Blackburn with Darwen Cheshire west & Chester Liverpool Sefton Warrington
Blackpool Cumbria Manchester St Helens Wigan
Bolton Halton Oldham Stockport Wirral
Bury Knowlesley Rochdale Tameside
Cheshire East Lancashire  Salford Trafford

Regional Updates:

March 2024

Hope School and The HEARTS Project

Hope School is a special school which “raises awareness of attachment theory and the psychological impact of trauma.”

Through its HEARTs project, and in partnership with the local authority, they are “sharing their skills and expertise to have a positive impact on other institutions, enabling them to have the best outcomes possible.”

This was recognised in the Impact through Partnership category which celebrates schools that have worked widely to have an impact on children and staff through joint projects that provide enrichment opportunities.

The HEARTS Project is a wider collaboration between Virtual School Liverpool, Hope School, Changing Minds Child and Family Services UK, and The University of Chester.
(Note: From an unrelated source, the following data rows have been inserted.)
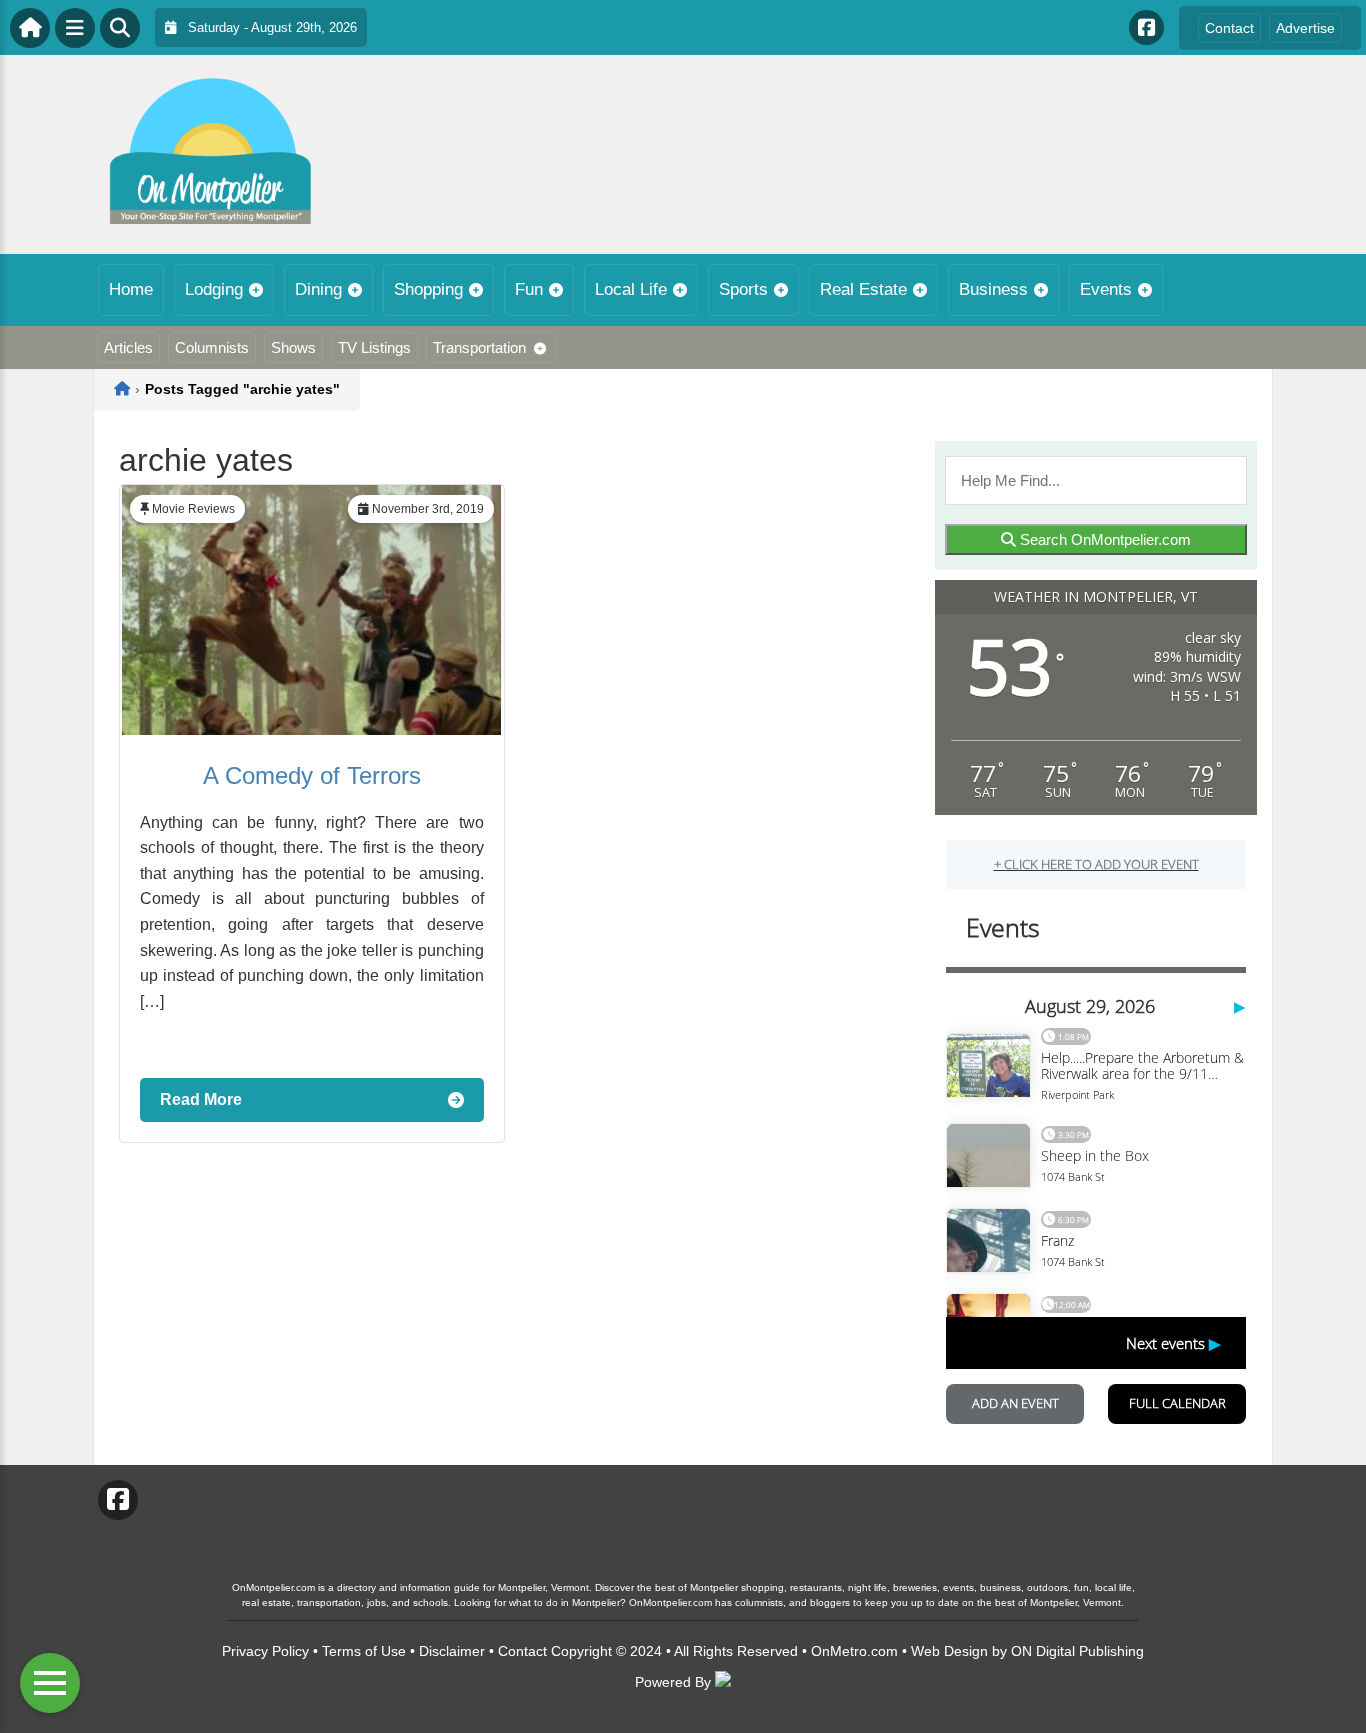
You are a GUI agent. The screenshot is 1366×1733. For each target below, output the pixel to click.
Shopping (428, 289)
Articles (128, 347)
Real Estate (863, 289)
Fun (529, 289)
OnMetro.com (854, 1651)
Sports (743, 289)
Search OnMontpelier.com (1103, 539)
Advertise (1305, 28)
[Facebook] (1146, 27)
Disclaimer (452, 1651)
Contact (1229, 28)
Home (131, 289)
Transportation (479, 347)
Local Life (631, 289)
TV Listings (374, 347)
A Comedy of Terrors (312, 775)
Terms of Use (364, 1651)
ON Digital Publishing (1077, 1651)
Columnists (212, 347)
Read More (201, 1099)
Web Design (949, 1651)
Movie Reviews (193, 509)
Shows (293, 347)
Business (993, 289)
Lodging (214, 289)
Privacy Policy (265, 1651)
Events (1106, 289)
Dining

HEARTS stands for:

  • Holistic thinking
  • Empowering the school community
  • Aspirations for every pupil
  • Relational focus
  • Trust and safety
  • Shared purpose.

Hope School has been a leader since 2014 in supporting children with complex trauma histories and attachment disruptions and is rated as “outstanding” by Ofsted.

Since 2021, the school has been sharing its expertise with other Liverpool schools via the HEARTS project, which has been designed and led by Virtual School Liverpool.
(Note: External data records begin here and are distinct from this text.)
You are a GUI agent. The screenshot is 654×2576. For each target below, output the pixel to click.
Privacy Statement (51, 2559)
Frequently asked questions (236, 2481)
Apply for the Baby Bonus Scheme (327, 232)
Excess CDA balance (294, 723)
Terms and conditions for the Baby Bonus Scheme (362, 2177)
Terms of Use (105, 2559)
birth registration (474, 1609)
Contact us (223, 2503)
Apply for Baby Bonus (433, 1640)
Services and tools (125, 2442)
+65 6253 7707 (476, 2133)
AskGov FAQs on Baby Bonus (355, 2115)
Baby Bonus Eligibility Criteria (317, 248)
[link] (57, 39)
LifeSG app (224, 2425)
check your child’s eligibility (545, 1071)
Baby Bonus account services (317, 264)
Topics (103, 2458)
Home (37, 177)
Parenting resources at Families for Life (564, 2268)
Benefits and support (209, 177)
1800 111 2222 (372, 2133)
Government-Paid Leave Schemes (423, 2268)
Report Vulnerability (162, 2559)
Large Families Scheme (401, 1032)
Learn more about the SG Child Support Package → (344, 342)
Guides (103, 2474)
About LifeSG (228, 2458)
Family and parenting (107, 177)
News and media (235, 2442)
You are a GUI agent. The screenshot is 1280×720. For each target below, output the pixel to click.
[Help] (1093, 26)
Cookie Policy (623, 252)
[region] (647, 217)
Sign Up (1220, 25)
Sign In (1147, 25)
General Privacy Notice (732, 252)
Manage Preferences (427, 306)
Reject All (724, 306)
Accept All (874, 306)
The project started as a pilot with ten schools and has now expanded to 32 with many schools involved seeing improvements in inclusion and mental health. The project will continue to roll out to further schools each year.
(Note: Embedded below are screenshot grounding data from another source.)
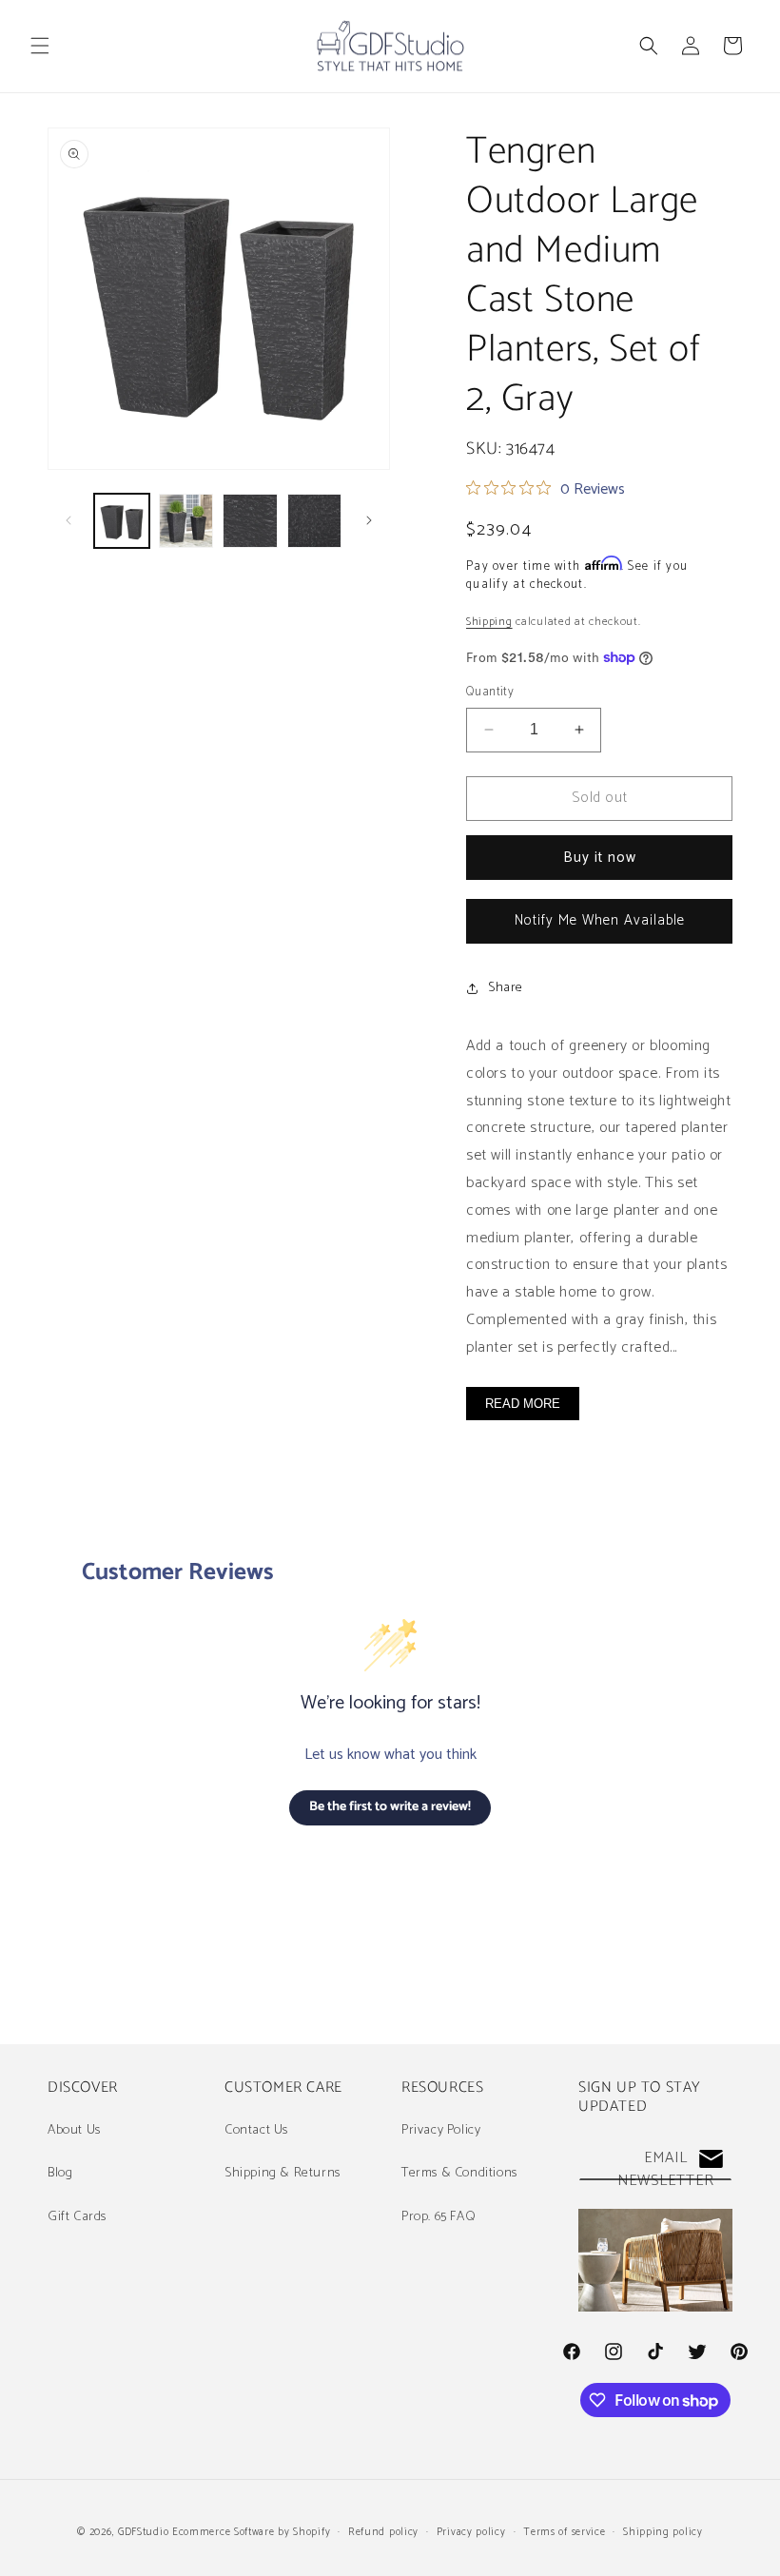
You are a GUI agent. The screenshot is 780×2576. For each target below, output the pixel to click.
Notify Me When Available (600, 920)
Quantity (490, 692)
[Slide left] (68, 520)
The ten pilot schools were: The Belvedere Academy, St Patrick’s Catholic Primary School, Windsor Primary School, Our Lady Immaculate Catholic Primary School, Anfield Road Primary School, Gwladys Street Primary School, Broad Square Primary School, Mab Lane Primary School, The Academy of St Nicholas, and The Academy of St Francis of Assisi.

The Virtual School Head Teacher, Carolyn Lawler was the project lead reflects:

“It has been commitment, dedication, collaboration and hard work of many individuals that has helped to develop and drive this project forward over the last two years and ultimately achieve this prestigious award.

“This is a tremendous achievement as it is a national recognition for the excellent work being developed across the city through the HEARTS Project for the benefit of children across Liverpool.”

Maxine O’Neill is the Head Teacher at Hope School who reflected on the schools and projects approach:

“My passion for making a difference to children who often express their emotions in an undesirable way comes from being raised by parents who fostered children who had a difficult start to life.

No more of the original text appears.